= EXERCISE DATA =
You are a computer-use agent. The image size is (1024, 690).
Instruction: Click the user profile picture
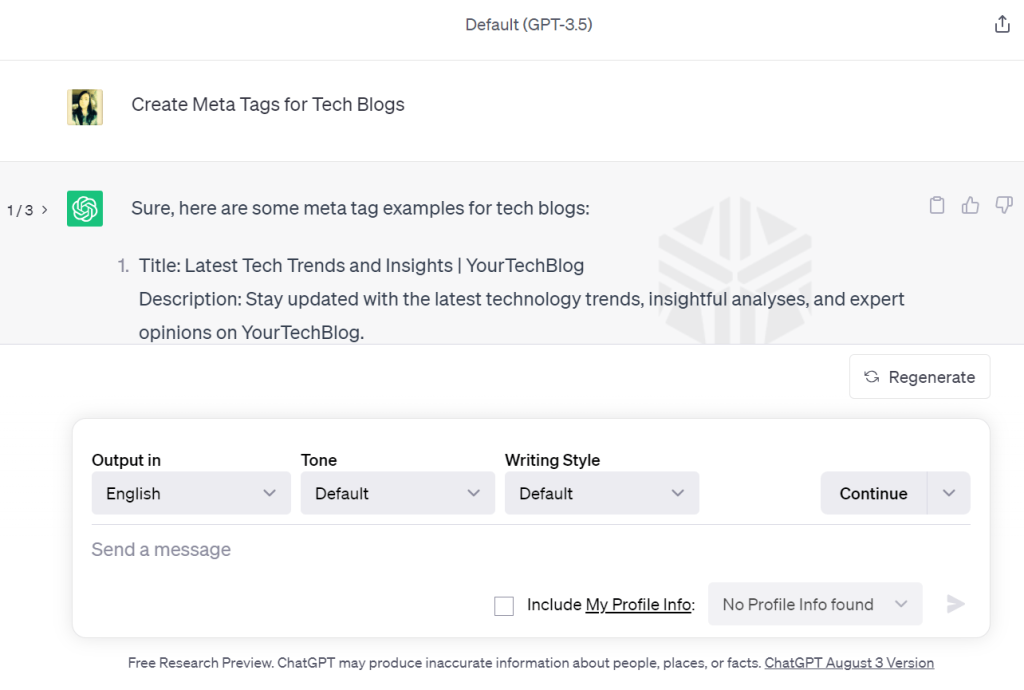pyautogui.click(x=85, y=107)

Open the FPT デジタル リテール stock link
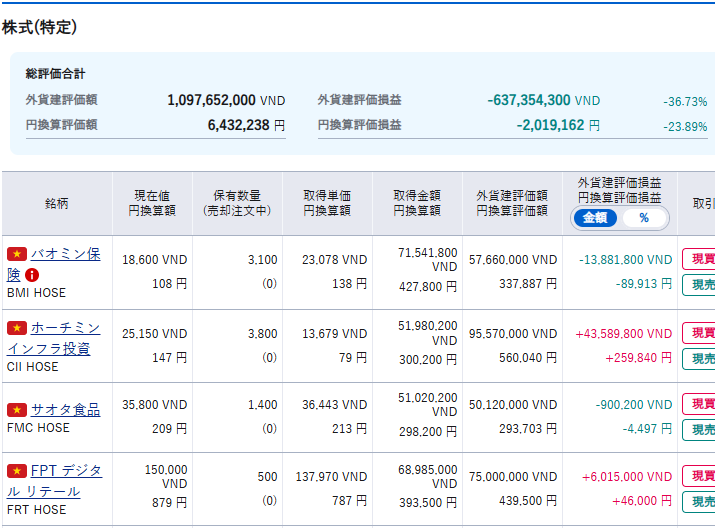pyautogui.click(x=66, y=471)
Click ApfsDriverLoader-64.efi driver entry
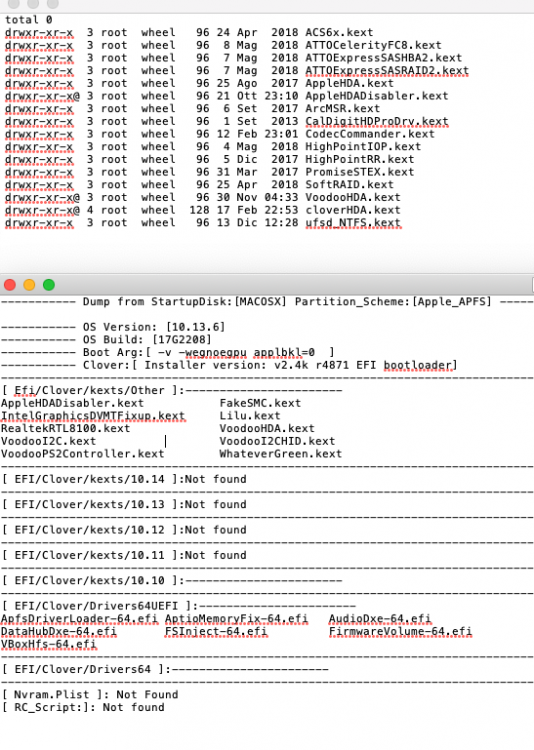This screenshot has width=534, height=750. pyautogui.click(x=79, y=618)
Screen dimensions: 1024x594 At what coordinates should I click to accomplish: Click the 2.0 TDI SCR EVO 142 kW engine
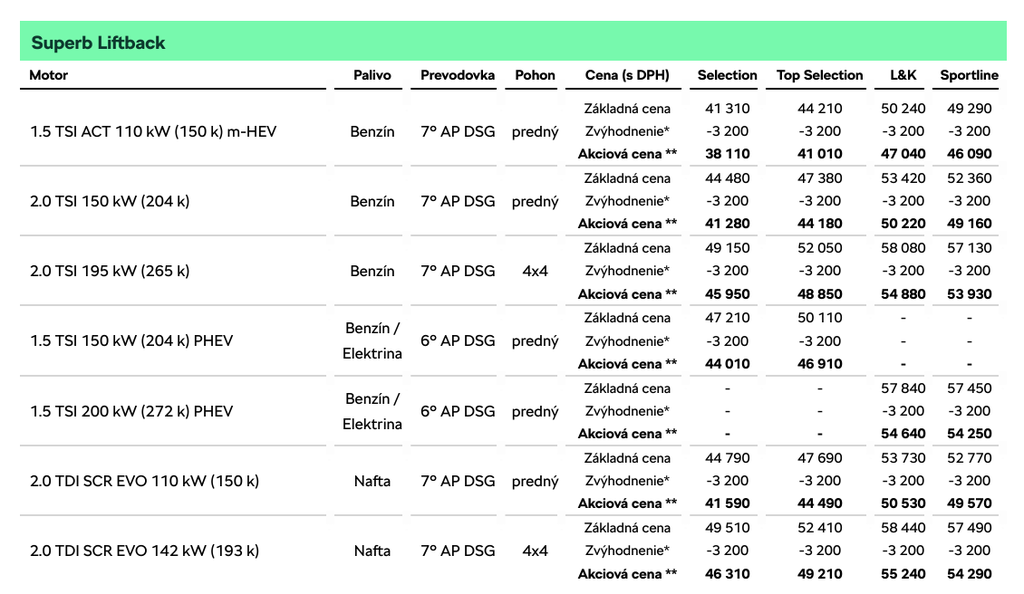[144, 551]
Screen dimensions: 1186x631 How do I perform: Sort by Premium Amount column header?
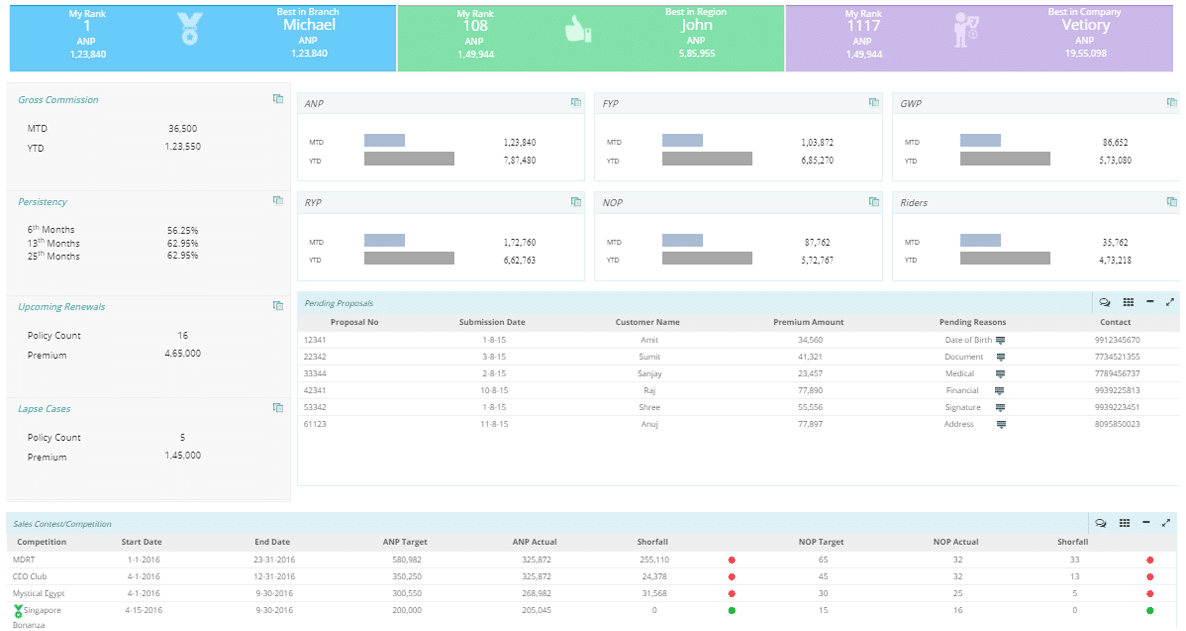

= AIM OF THE TASK =
Only the listing above, set down exactly and without pictures, belongs in the answer.

= ANSWER TO THIS PROBLEM =
You are a computer-use agent. The image size is (1024, 690).
Instruction: Click the user profile picture
pyautogui.click(x=85, y=107)

Open the FPT デジタル リテール stock link
pyautogui.click(x=66, y=471)
Click ApfsDriverLoader-64.efi driver entry
This screenshot has width=534, height=750. pyautogui.click(x=79, y=618)
Screen dimensions: 1024x594 At what coordinates should I click to accomplish: Click the 2.0 TDI SCR EVO 142 kW engine
[144, 551]
Screen dimensions: 1186x631 How do I perform: Sort by Premium Amount column header?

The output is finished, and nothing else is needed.